▸ **Texte à analyser**
★ ★ ★
Doyen de la Faculté de biologie et de médecine, Jean-Daniel Tissot codirige un livre consacré au don du sang. Ce texte, qui s’adresse à tous les publics, mêle témoignages et contributions de chercheurs.
«Nous pouvons faire quelque chose de vital par un geste banal». C’est ainsi que François, informaticien de 43 ans, qualifie sa pratique de donneur de sang dans un ouvrage dirigé par les médecins hématologues Jean-Daniel Tissot (professeur à la Faculté de biologie et de médecine) et Philippe Schneider (ancien médecin chef du Service vaudois de transfusion sanguine). Le livre, paru le 23 juillet, s’attache justement à démontrer que les choses ne sont pas si simples.
★ ★ ★
Enregistrements conservés:
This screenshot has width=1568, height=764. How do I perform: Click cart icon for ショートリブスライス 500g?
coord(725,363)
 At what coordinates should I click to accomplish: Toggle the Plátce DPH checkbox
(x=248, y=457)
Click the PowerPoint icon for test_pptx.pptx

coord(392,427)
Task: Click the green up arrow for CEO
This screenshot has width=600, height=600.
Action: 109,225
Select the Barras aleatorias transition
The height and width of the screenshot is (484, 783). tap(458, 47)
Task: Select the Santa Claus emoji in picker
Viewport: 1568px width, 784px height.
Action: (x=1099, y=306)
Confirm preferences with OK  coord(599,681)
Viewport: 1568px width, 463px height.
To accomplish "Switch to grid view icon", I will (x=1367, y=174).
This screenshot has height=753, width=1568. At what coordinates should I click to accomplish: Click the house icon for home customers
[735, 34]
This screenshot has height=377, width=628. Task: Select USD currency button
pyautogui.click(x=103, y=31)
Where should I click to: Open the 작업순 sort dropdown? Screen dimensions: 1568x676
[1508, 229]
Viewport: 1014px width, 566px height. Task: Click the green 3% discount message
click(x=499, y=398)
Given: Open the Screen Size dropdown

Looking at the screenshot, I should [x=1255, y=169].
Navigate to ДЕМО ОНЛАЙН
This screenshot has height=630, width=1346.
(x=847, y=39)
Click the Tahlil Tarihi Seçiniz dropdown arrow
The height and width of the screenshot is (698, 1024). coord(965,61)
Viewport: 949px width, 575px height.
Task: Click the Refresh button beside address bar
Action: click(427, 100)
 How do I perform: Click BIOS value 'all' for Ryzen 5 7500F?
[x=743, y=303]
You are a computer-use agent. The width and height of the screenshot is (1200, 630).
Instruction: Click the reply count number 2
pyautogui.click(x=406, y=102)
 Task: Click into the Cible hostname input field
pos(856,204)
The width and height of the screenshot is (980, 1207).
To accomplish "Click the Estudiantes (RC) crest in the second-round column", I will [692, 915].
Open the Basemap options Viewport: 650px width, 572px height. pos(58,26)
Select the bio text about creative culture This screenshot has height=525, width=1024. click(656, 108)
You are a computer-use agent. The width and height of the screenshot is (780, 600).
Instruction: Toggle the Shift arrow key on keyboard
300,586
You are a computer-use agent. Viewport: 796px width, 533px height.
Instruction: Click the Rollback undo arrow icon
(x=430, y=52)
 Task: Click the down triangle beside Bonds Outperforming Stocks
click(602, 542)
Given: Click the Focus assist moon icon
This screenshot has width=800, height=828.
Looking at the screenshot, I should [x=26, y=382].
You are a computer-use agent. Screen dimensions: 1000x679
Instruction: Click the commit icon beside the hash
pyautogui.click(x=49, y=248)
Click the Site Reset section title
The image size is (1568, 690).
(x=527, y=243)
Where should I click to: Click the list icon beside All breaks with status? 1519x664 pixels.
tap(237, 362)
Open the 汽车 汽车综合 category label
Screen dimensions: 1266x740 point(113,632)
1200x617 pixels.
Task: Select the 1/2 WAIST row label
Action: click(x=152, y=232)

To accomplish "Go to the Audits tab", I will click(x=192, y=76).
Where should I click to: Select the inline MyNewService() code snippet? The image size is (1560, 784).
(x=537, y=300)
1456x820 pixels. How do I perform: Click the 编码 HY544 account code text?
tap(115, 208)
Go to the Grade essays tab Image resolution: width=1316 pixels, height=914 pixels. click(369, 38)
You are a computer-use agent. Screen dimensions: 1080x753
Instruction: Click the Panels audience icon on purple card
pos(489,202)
★ ★ ★
▸ **Exercice**
Recopiez intégralement le texte sur le don du sang, sans en modifier un seul mot.

▸ **Corrigé**
Doyen de la Faculté de biologie et de médecine, Jean-Daniel Tissot codirige un livre consacré au don du sang. Ce texte, qui s’adresse à tous les publics, mêle témoignages et contributions de chercheurs.
«Nous pouvons faire quelque chose de vital par un geste banal». C’est ainsi que François, informaticien de 43 ans, qualifie sa pratique de donneur de sang dans un ouvrage dirigé par les médecins hématologues Jean-Daniel Tissot (professeur à la Faculté de biologie et de médecine) et Philippe Schneider (ancien médecin chef du Service vaudois de transfusion sanguine). Le livre, paru le 23 juillet, s’attache justement à démontrer que les choses ne sont pas si simples.